Having chosen or ranked the documents matching a query, we wish to present a results list that will be informative to the user. In many cases the user will not want to examine all the returned documents and so we want to make the results list informative enough that the user can do a final ranking of the documents for themselves based on relevance to their information need.The standard way of doing this is to provide a snippet , a short summary of the document, which is designed so as to allow the user to decide its relevance. Typically, the snippet consists of the document title and a short summary, which is automatically extracted. The question is how to design the summary so as to maximize its usefulness to the user.
The two basic kinds of summaries are static , which are always the same regardless of the query, and dynamic (or query-dependent), which are customized according to the user's information need as deduced from a query. Dynamic summaries attempt to explain why a particular document was retrieved for the query at hand.
A static summary is generally comprised of either or both a subset of the document and metadata associated with the document. The simplest form of summary takes the first two sentences or 50 words of a document, or extracts particular zones of a document, such as the title and author. Instead of zones of a document, the summary can instead use metadata associated with the document. This may be an alternative way to provide an author or date, or may include elements which are designed to give a summary, such as the description metadata which can appear in the meta element of a web HTML page. This summary is typically extracted and cached at indexing time, in such a way that it can be retrieved and presented quickly when displaying search results, whereas having to access the actual document content might be a relatively expensive operation.
There has been extensive work within natural language processing (NLP) on better ways to do text summarization . Most such work still aims only to choose sentences from the original document to present and concentrates on how to select good sentences.
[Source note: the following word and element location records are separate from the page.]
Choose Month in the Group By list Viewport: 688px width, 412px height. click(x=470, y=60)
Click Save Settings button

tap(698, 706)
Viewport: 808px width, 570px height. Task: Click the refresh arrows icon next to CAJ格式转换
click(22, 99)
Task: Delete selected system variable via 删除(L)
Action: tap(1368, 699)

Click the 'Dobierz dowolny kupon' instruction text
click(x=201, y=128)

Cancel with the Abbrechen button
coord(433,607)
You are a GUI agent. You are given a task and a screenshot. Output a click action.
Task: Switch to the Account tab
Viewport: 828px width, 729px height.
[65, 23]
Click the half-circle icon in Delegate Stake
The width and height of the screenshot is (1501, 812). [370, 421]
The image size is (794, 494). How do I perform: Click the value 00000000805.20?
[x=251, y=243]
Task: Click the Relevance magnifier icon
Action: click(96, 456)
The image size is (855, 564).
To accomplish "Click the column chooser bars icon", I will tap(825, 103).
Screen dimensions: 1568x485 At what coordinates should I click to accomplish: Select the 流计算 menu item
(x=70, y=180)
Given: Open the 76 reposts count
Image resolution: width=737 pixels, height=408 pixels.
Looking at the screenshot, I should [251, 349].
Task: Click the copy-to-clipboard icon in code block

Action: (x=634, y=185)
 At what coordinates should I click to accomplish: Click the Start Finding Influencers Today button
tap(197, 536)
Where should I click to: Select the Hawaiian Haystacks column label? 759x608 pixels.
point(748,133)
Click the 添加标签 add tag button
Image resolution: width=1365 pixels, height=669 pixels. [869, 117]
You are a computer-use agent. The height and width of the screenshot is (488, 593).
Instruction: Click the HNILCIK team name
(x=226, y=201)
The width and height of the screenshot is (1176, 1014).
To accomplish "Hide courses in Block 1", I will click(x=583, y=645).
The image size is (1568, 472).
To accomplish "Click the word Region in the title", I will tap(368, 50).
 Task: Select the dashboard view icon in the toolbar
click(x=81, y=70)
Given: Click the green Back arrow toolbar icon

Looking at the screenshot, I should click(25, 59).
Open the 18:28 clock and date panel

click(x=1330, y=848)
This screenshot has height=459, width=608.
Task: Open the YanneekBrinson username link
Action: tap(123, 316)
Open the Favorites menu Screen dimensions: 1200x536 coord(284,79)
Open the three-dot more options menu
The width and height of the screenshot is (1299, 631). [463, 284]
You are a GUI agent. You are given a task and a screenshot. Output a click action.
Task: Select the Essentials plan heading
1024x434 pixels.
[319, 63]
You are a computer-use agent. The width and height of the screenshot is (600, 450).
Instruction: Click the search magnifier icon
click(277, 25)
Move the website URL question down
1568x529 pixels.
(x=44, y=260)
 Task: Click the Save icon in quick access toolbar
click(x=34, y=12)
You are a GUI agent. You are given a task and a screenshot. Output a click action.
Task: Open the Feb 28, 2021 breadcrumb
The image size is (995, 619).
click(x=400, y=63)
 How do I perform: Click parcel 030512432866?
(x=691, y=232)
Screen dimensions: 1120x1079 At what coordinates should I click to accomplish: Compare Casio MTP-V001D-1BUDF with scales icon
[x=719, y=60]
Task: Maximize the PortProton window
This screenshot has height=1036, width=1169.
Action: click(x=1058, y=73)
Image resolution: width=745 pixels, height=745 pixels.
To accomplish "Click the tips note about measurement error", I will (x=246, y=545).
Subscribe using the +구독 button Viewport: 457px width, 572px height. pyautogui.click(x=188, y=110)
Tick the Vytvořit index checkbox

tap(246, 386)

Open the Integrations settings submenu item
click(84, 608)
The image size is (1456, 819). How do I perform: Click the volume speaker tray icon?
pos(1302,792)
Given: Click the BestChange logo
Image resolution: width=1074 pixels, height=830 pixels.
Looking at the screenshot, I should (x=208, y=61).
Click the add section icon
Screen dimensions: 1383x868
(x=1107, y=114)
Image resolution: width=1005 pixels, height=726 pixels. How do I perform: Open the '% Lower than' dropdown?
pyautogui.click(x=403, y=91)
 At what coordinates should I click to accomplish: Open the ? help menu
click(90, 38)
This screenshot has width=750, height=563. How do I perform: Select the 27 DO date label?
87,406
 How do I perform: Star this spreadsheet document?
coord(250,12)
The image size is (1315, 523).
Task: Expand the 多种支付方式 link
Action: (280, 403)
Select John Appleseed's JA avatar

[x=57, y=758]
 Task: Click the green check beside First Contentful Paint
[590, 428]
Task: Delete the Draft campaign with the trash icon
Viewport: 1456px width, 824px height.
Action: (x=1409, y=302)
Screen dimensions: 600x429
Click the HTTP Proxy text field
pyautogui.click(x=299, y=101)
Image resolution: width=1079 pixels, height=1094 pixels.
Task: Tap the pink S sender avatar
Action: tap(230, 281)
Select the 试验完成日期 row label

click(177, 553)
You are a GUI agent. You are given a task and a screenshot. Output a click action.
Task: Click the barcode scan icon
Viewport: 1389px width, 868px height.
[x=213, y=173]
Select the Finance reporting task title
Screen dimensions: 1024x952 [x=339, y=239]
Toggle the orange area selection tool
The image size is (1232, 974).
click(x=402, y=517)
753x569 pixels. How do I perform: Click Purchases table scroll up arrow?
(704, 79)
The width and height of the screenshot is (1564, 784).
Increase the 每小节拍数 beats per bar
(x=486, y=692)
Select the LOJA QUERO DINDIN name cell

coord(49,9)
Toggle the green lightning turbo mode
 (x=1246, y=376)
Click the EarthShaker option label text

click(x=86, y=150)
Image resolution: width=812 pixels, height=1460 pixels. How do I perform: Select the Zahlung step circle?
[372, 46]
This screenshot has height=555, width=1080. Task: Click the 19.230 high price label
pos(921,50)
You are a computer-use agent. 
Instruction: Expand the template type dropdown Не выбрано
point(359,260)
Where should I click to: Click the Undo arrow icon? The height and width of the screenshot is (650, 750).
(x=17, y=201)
The models typically combine positional factors, favoring the first and last paragraphs of documents and the first and last sentences of paragraphs, with content factors, emphasizing sentences with key terms, which have low document frequency in the collection as a whole, but high frequency and good distribution across the particular document being returned. In sophisticated NLP approaches, the system synthesizes sentences for a summary, either by doing full text generation or by editing and perhaps combining sentences used in the document. For example, it might delete a relative clause or replace a pronoun with the noun phrase that it refers to. This last class of methods remains in the realm of research and is seldom used for search results: it is easier, safer, and often even better to just use sentences from the original document.
Dynamic summaries display one or more ``windows'' on the document, aiming to present the pieces that have the most utility to the user in evaluating the document with respect to their information need. Usually these windows contain one or several of the query terms, and so are often referred to as keyword-in-context ( ) snippets, though sometimes they may still be pieces of the text such as the title that are selected for their query-independent information value just as in the case of static summarization. Dynamic summaries are generated in conjunction with scoring. If the query is found as a phrase, occurrences of the phrase in the document will be shown as the summary. If not, windows within the document that contain multiple query terms will be selected. Commonly these windows may just stretch some number of words to the left and right of the query terms. This is a place where NLP techniques can usefully be employed: users prefer snippets that read well because they contain complete phrases.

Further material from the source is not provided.